Work item:
Would you please return the data below verbatim, without its pictures?

(Stored data entries)

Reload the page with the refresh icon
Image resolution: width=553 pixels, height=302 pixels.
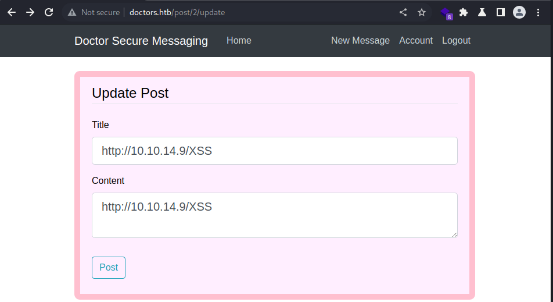point(49,12)
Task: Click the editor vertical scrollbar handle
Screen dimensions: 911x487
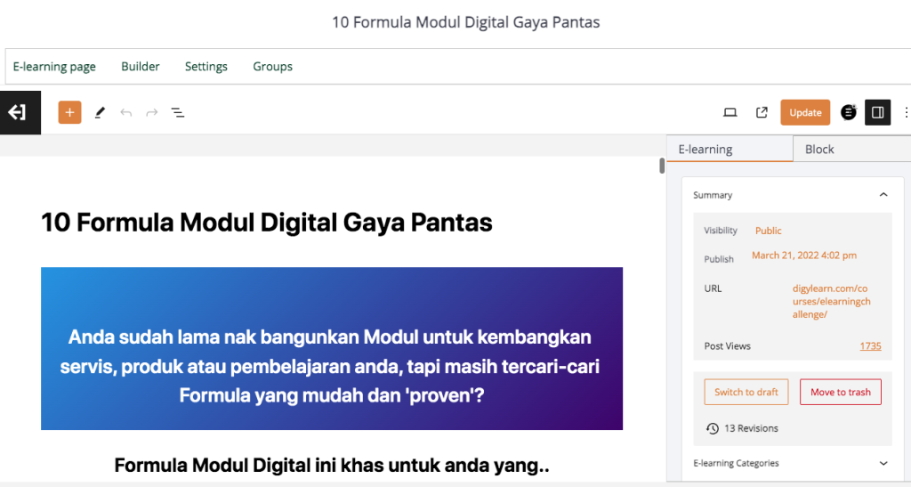Action: point(662,166)
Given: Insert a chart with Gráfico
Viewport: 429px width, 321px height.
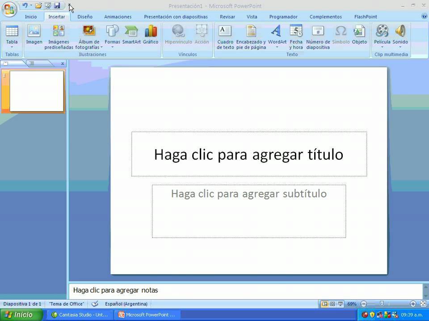Looking at the screenshot, I should (151, 32).
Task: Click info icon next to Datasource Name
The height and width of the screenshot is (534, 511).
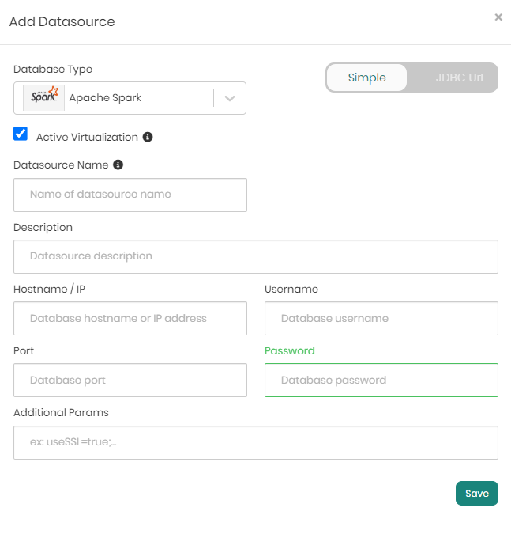Action: pyautogui.click(x=118, y=165)
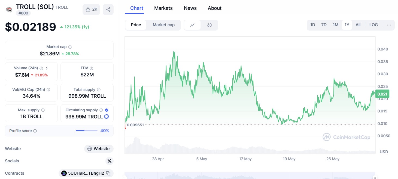Enable LOG scale on chart
Screen dimensions: 398x179
coord(373,25)
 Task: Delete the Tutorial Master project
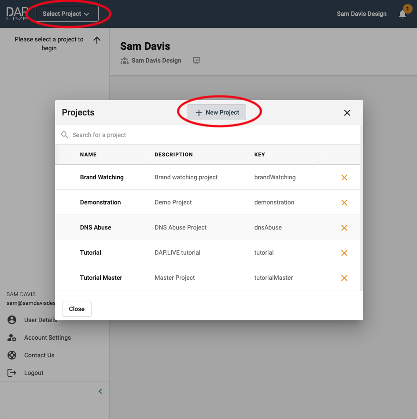[344, 278]
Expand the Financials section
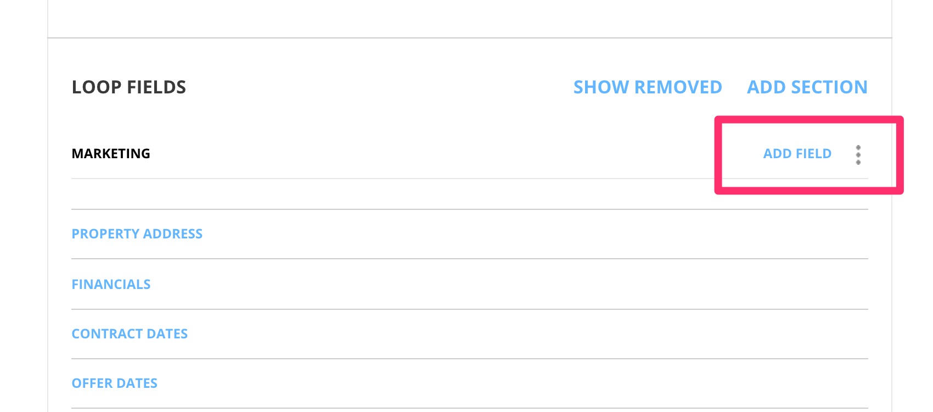 [x=111, y=285]
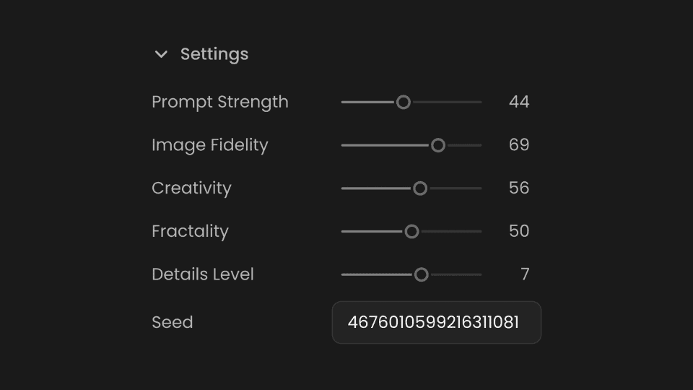The height and width of the screenshot is (390, 693).
Task: Click the Details Level slider handle
Action: pyautogui.click(x=422, y=274)
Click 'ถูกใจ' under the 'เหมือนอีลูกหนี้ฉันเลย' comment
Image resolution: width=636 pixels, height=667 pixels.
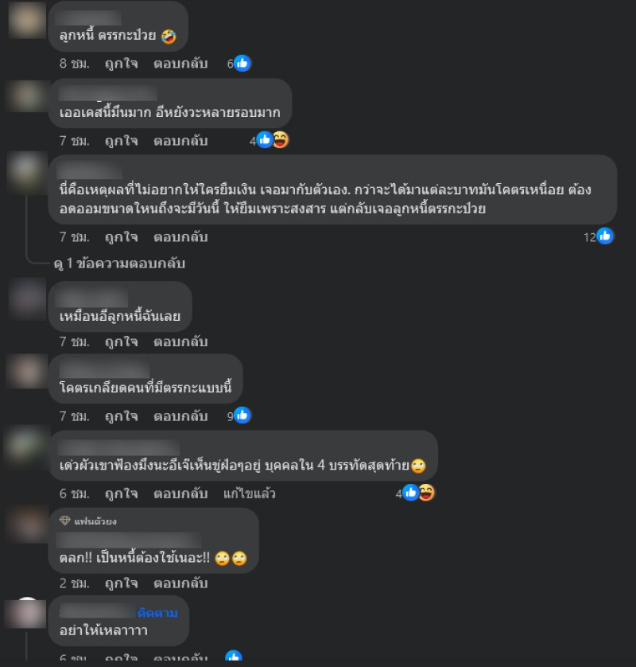pos(122,342)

Result of this exercise:
Reload the page with the refresh icon
Image resolution: width=553 pixels, height=302 pixels.
point(49,12)
Task: Click the editor vertical scrollbar handle
Screen dimensions: 911x487
Action: point(662,166)
Given: Insert a chart with Gráfico
Viewport: 429px width, 321px height.
Looking at the screenshot, I should (151, 32).
Task: Click info icon next to Datasource Name
The height and width of the screenshot is (534, 511).
Action: pyautogui.click(x=118, y=165)
Enable LOG scale on chart
Screen dimensions: 398x179
coord(373,25)
 Task: Delete the Tutorial Master project
[344, 278]
Expand the Financials section
 [x=111, y=285]
The height and width of the screenshot is (390, 693).
Task: Click the Details Level slider handle
Action: pyautogui.click(x=422, y=274)
Click 'ถูกใจ' under the 'เหมือนอีลูกหนี้ฉันเลย' comment
Image resolution: width=636 pixels, height=667 pixels.
pos(122,342)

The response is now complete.